# What is this beast?



## Levi1951 (Dec 4, 2013)

Know it's a mmats juggernaut 15in but what year, specs, is it good, better than two 15in kicker comps?


----------



## Levi1951 (Dec 4, 2013)

No marks or anything to identify :/


----------



## jprince526 (Oct 31, 2013)

This model is circa 2000, specs: 


 1400 Wrms real world power!
 Dual 1.4ohm voice coils
 Patented cross-drilled forced air induction for
 maximum voice coil cooling
 1.25" thick top plate that equals the voice coil's
 winding length for a true even-hung design.
 260 ounces of double stacked magnets.
 Quad stacked spiders to handle extreme excursion.
 3" diameter aluminum voice coil.
 SPL 1W/1M,10" 92dB,12" 92dB,15" 92.5dB
It looks like you need to buy a repair kit for it though, it is well worth taking the time and effort to fix the sub as long as the coils are in good shape.

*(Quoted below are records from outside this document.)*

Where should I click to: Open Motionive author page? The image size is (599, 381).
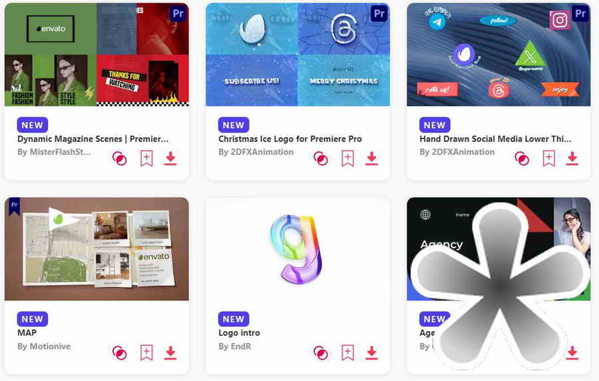pyautogui.click(x=50, y=346)
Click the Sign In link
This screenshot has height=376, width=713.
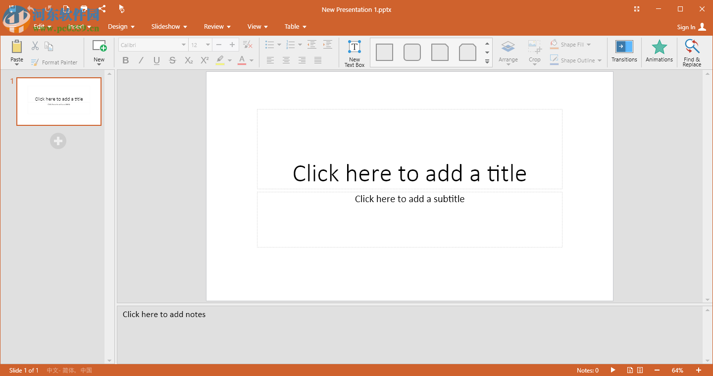point(687,27)
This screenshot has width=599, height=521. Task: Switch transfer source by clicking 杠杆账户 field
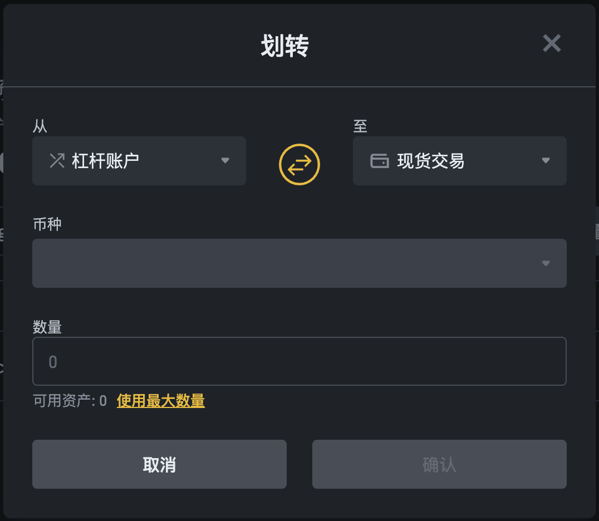click(139, 160)
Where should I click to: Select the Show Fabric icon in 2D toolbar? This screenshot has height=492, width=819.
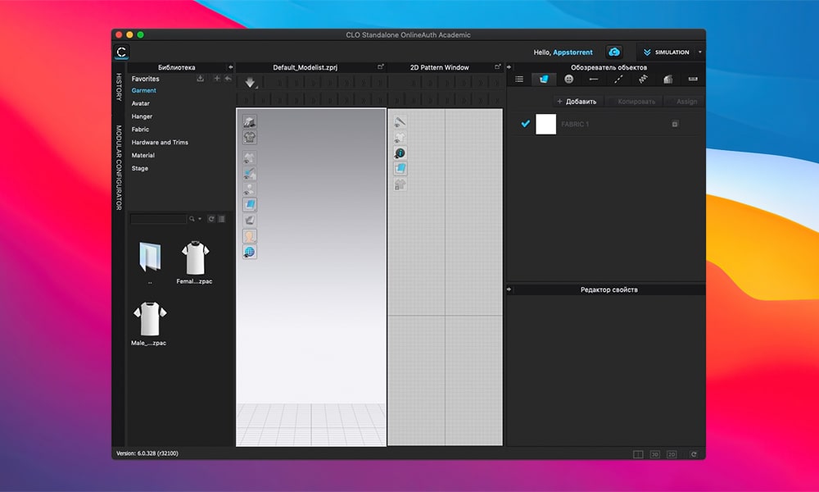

It was a common problem for people to build an enclosure at home not knowing a thing about the specifications, then subsequently burning the coils up. If you smell through the vent hole on the back of the magnet structure and it smells like burnt wires, there is a good chance the woofer is no good. You can get the repair kits on ebay. For a sub thats consistently been priced over $800, I think its worth a shot.


----------



## jprince526 (Oct 31, 2013)

If the correct enclosure is not built for this sub, do not bother with it. The specs are it requires a bare minimum of 4.5 cubic feet per woofer in a vented enclosure only. If space in your vehicle allows a bigger box I would increase the size to 5.5. Tuned port size is 50 sq in X 16" in length. I recommend using a 4" in diameter round port, 4" long, it puts you at 50.24. Every inch of a 4" round port equals 12.56 sq in. You can use commercial PVC pipe for the port. I wouldnt use anything smaller than 3/4" MDF, and you will probably need to brace the inside of the box. Use wood glue along with deck screws and when your finished seal all the interior seams with caulk. For the best performance dynamat the interior of the box as well.


----------



## jprince526 (Oct 31, 2013)

The Kicker Competition is a good woofer for people that have a small system budget. It would be difficult to compare the Kicker with the Juggernaught because they aren't in the same class, the only thing in common is the woofer diameter. If your looking to sound like everybody else in the neighborhood then I think the Kickers will suit you well, if your looking to be the guy everyone else is striving to sound like, well I would use the mmats.


----------